■ Exercise
Print everything from the line containing "Describe the element at coordinates (868, 155)" down to the line containing "coordinates (337, 389).", reproducing these rows exactly as they stand.
** Opening Entries supplied block **
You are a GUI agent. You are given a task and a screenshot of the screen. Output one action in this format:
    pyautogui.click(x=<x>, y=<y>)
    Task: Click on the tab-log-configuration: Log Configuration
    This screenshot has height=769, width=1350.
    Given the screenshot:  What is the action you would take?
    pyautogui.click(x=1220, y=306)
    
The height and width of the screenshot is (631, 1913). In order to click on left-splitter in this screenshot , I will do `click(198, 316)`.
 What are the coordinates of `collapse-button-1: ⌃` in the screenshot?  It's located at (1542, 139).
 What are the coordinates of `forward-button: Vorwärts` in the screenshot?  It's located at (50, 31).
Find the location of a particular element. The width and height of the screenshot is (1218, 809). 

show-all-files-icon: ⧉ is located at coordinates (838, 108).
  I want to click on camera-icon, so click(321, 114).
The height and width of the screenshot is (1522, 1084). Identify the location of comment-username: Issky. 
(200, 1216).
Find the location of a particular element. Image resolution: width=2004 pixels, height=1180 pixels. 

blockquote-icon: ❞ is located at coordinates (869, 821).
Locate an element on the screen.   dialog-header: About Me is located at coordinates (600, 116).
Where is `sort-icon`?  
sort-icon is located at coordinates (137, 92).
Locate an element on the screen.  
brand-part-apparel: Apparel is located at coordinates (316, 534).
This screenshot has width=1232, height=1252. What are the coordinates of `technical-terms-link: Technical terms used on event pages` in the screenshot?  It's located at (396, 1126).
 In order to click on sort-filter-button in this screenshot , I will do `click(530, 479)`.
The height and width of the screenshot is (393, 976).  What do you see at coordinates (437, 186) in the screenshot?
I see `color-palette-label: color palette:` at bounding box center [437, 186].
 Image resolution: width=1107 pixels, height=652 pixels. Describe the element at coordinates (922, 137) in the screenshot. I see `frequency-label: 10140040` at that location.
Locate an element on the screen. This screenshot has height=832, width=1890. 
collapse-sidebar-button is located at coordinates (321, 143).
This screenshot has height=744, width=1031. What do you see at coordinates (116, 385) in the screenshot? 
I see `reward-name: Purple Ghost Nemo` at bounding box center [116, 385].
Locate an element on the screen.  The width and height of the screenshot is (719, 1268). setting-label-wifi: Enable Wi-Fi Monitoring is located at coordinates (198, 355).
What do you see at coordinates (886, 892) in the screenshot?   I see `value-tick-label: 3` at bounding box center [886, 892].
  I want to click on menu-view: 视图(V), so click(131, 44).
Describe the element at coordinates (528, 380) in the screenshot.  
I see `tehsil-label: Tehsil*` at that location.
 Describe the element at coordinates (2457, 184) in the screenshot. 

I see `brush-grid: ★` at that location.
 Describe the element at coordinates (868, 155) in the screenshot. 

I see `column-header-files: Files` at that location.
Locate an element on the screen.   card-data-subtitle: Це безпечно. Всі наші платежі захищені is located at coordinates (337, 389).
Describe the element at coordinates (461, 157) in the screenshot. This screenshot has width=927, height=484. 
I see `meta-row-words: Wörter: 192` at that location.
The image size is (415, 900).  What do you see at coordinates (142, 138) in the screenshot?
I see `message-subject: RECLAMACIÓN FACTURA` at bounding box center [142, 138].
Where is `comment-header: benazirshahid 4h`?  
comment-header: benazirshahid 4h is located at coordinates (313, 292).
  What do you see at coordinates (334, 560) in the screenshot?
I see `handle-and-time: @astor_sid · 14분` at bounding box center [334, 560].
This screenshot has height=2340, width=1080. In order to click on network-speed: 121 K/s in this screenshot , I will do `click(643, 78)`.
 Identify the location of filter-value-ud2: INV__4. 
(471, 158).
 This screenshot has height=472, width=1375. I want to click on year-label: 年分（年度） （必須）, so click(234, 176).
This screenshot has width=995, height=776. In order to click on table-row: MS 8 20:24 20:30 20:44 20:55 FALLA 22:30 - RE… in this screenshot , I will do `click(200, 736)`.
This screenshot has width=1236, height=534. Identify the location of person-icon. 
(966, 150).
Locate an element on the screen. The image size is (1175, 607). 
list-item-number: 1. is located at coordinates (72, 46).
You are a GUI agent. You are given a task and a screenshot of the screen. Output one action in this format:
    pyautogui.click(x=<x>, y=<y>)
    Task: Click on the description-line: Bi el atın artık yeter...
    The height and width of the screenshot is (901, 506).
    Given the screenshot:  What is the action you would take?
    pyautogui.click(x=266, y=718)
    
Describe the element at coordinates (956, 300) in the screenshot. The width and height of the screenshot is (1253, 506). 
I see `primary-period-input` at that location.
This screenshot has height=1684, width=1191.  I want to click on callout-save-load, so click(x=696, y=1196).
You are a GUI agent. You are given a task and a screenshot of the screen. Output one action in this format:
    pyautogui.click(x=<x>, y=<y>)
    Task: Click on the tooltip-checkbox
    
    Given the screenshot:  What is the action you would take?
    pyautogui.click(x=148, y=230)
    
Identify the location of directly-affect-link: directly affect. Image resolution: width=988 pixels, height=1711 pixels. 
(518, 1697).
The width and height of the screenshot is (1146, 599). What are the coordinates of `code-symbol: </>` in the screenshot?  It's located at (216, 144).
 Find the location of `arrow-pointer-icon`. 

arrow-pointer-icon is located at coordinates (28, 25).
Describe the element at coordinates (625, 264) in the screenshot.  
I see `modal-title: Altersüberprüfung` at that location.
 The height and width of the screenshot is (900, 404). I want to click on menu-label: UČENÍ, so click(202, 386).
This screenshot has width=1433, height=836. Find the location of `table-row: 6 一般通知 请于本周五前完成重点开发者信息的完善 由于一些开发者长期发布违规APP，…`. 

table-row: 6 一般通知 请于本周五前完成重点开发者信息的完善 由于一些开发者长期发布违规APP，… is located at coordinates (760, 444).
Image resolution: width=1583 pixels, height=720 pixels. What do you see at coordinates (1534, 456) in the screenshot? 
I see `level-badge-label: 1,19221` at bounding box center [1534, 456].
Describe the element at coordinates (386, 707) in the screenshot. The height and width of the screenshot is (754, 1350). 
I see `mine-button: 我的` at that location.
** Closing Entries supplied block **
■ Expected answer
 Describe the element at coordinates (868, 155) in the screenshot. 

I see `column-header-files: Files` at that location.
Locate an element on the screen.   card-data-subtitle: Це безпечно. Всі наші платежі захищені is located at coordinates (337, 389).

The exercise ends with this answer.